If you want to detect text, you're better off using an AI text detection model. (Transparently, I happen to work for a platform that builds and sells one, though we are decidedly not for consumer usage.) Yet unless you are a professor or someone who needs to check for cheating or moral/ethical reasons, it unfortunately doesn't really matter anymore. Billions of people worldwide use large language models for writing and a multitude of other tasks, many with the aim of obfuscating the fact that they used them in the first place. To detect all text would be quite the Sisyphean task.

There's also the question of when something stops being AI generated text. Virgil Abloh used to say if you change 3% of something, it becomes an original work. I think 3% is a stretch, to put it mildly, but if you change around, say, 30% or more of AI generated text, it breaks that mathematical equation that arranged the text in the first place. This not only makes it impossible for text detectors to accurately detect said text, but may have enough human meddling to possibly be considered not-so-generated anymore.

This is not an endorsement of LLM writing. I feel that if you don't put forth the effort in writing something, I as the reader should not put forth the effort in reading it. Yet sparring over what is AI generated and what is not on a shallow web filled with AI generated text is a losing battle. There are better things to do, like read the news!

App of the Week: WhisperNotes

Years ago, OpenAI open sourced their speech to text model, Whisper, and put it on GitHub. Regardless of how you feel about ChatGPT and the parent company, Whisper still holds up as one of the best free ways to quickly transcribe voice notes locally — as in, on your computer and only on your computer. (NVIDIA's Parakeet is awesome, but I need to spend more time with it.)

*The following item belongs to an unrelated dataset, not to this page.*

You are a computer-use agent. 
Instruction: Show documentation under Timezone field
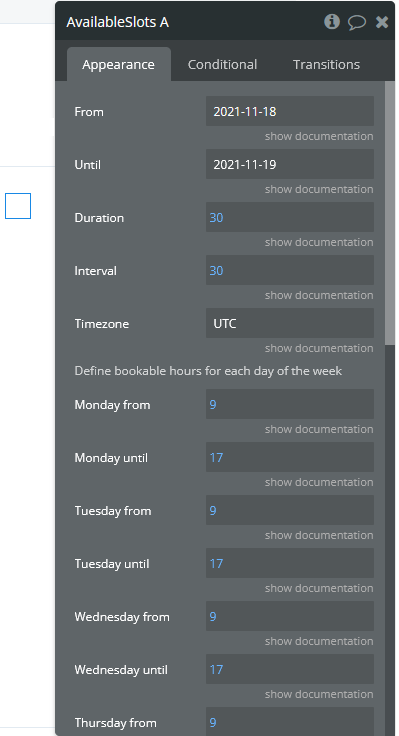[x=319, y=348]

WhisperNotes is the best interface for that model. On Mac, iPhone, and iPad, it allows you to either record audio and transcribe it in seconds or load an audio file and transcribe it. All of this is done locally — it works in a faraday cage — and without connecting to the internet, save for initially downloading the model. If privacy is important to you but you still want to avoid transcribing interviews and voice memos, this app does it with a high degree of accuracy and in seconds. It's $5 without a subscription, which means you could probably ditch that Otter AI subscription like I did.